## Double deep Q networks
Double deep Q-networks implement the [double Q-learning](../8-double-q-learning/double_q_learning_agent.ipynb) algorithm with a neural network for Q values approximation.
To prevent overestimation and reduce maximization bias, DDQN decouples the action selection from Q value evaluation.
In a DDQN there are two neural networks at play, one current network and one older version of that network.
The first network is always improving and is used to select the action, meaning that it uses the maximization operator over the Q values to select the best action.
The older network is used to evaluate the V value of that action.
Finally, every now and then the old network is set equal to the current network, meaning that the old network gets updated to a better state, but less frequently than in simple DQN.
DDQN is shown to reduce bias and improve performance on the same set of problems that DQN is used.
DDQN can be further improved using an experience replay buffer.

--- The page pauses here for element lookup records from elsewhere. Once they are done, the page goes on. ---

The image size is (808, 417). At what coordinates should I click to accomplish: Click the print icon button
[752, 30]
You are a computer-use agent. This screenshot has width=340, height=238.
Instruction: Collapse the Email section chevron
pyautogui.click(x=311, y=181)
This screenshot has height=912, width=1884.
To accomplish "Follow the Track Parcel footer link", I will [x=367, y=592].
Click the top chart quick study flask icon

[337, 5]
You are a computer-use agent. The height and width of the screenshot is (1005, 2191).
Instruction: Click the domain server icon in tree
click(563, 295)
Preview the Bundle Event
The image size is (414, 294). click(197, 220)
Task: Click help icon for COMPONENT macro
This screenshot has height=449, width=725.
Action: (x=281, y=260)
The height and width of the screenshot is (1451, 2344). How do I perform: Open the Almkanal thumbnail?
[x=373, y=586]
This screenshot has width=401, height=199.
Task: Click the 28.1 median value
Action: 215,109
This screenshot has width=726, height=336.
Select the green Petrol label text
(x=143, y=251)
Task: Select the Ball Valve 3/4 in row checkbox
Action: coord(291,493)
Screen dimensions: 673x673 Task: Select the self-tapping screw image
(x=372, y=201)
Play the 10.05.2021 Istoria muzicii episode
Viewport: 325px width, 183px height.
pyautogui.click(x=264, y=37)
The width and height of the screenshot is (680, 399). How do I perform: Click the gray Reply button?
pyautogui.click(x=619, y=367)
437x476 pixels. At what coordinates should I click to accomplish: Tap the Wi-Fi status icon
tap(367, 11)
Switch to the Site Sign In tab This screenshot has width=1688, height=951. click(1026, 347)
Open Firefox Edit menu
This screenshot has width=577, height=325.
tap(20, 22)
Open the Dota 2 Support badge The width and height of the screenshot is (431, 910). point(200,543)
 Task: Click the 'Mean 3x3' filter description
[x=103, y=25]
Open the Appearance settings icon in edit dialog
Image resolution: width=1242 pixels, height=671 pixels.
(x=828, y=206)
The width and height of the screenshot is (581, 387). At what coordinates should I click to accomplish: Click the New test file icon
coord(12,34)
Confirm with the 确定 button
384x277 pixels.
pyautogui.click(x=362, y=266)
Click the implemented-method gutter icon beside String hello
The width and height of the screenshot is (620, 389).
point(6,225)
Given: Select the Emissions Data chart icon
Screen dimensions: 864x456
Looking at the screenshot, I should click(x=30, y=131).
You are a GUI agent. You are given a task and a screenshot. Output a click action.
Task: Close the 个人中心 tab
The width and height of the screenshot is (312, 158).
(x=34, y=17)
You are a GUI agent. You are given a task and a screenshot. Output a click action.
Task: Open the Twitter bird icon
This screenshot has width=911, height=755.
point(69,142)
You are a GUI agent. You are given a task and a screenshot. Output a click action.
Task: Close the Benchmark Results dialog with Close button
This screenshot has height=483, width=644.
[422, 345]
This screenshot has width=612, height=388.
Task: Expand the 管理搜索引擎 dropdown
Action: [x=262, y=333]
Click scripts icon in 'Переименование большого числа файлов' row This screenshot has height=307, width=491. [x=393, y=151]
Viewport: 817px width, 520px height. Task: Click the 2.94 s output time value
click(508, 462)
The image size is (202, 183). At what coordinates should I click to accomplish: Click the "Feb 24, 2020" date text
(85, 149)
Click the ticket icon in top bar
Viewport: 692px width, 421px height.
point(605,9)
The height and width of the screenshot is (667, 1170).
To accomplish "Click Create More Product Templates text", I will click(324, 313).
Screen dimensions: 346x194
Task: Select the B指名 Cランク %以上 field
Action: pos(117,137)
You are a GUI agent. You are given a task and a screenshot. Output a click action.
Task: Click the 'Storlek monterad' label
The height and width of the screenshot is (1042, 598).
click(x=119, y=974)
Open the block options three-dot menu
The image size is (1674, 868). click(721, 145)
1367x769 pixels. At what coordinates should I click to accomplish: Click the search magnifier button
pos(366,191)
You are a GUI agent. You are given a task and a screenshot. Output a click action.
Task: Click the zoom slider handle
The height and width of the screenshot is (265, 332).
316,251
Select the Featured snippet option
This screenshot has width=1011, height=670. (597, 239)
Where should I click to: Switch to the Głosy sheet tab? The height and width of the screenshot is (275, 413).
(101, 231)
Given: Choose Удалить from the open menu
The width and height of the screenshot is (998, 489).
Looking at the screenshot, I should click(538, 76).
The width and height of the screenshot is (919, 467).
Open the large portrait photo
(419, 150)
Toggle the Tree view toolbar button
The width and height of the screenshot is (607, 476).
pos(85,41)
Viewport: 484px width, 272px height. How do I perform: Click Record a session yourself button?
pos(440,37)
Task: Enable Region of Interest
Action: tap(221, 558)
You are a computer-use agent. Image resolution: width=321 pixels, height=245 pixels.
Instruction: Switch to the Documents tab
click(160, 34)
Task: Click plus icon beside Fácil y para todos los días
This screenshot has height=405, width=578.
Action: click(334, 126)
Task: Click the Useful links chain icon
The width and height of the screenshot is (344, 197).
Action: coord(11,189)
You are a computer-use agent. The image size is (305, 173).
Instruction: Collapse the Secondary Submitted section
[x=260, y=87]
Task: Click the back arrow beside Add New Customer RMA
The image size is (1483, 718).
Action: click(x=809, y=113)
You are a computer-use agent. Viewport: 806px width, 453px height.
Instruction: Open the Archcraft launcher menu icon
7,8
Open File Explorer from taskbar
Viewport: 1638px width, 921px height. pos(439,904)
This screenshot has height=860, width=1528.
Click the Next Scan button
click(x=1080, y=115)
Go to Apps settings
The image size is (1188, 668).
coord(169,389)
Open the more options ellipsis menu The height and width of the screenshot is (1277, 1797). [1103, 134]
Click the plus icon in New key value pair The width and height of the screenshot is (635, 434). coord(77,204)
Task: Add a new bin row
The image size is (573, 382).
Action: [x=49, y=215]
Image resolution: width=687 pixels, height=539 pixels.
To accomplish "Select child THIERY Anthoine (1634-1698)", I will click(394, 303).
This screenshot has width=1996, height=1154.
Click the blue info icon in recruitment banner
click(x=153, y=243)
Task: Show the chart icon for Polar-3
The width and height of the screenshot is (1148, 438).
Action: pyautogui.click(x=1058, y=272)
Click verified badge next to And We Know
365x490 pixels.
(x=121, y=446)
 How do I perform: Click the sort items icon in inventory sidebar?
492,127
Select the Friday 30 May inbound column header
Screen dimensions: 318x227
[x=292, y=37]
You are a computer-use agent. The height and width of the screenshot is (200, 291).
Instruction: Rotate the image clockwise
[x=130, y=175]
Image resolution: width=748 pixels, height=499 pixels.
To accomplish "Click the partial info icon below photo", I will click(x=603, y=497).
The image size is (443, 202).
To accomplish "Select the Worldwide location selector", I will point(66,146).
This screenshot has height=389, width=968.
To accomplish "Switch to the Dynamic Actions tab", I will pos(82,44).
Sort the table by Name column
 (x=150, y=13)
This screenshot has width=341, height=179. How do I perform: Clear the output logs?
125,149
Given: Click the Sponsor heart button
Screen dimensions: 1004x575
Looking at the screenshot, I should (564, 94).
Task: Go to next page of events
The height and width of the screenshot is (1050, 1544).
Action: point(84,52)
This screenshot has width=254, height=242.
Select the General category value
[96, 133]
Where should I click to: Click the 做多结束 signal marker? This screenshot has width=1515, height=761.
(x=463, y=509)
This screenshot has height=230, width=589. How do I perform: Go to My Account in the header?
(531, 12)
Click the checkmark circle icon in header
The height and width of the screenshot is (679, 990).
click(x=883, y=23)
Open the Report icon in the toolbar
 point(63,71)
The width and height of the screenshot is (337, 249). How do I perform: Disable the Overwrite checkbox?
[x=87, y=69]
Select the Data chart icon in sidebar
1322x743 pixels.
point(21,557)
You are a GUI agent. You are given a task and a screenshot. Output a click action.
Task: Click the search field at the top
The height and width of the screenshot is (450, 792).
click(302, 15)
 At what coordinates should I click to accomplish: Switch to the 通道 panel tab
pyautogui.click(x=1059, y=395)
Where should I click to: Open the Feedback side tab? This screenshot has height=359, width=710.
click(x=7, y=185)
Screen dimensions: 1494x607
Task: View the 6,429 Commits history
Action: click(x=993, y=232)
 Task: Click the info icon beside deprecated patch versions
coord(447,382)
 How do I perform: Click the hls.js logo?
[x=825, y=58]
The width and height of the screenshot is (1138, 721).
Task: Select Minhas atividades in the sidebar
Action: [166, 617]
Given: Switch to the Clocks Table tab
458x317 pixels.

### Characteristics of double deep Q network
Double deep Q network inherits all the characteristics of [double Q learning](../8-double-q-learning/double_q_learning_agent.ipynb), except that it allows us to solve problems with continuous or very large state and action spaces.

##### Neural Network as value function approximator
This can be any neural network architecture that we see fit.
In this example, we are using a very simple Dense Neural Network architecture.
Dense Neural Networks are simply a *stack of matrices with activation functions in between*.

##### Replay memory
Each tuple of $(s_t, a_t, r, s_{t+1})$ is recorded in a replay memory.
As a replay memory we use a FIFO dequeue of constant size.

##### Batch training
Each step taken by the agent, we feed a *random* sample of tuples from the replay memory to the neural network in order to do *batch training*.

##### Main model and Target model
We keep two neural network models in our implementation.
The reason we keep a second one, called the target model, is to provide some **stability** while training.
 - with each step taken we update only the first main model.
 - after some time interval (in this case, every episode), we update the second target model to be the same with the main model.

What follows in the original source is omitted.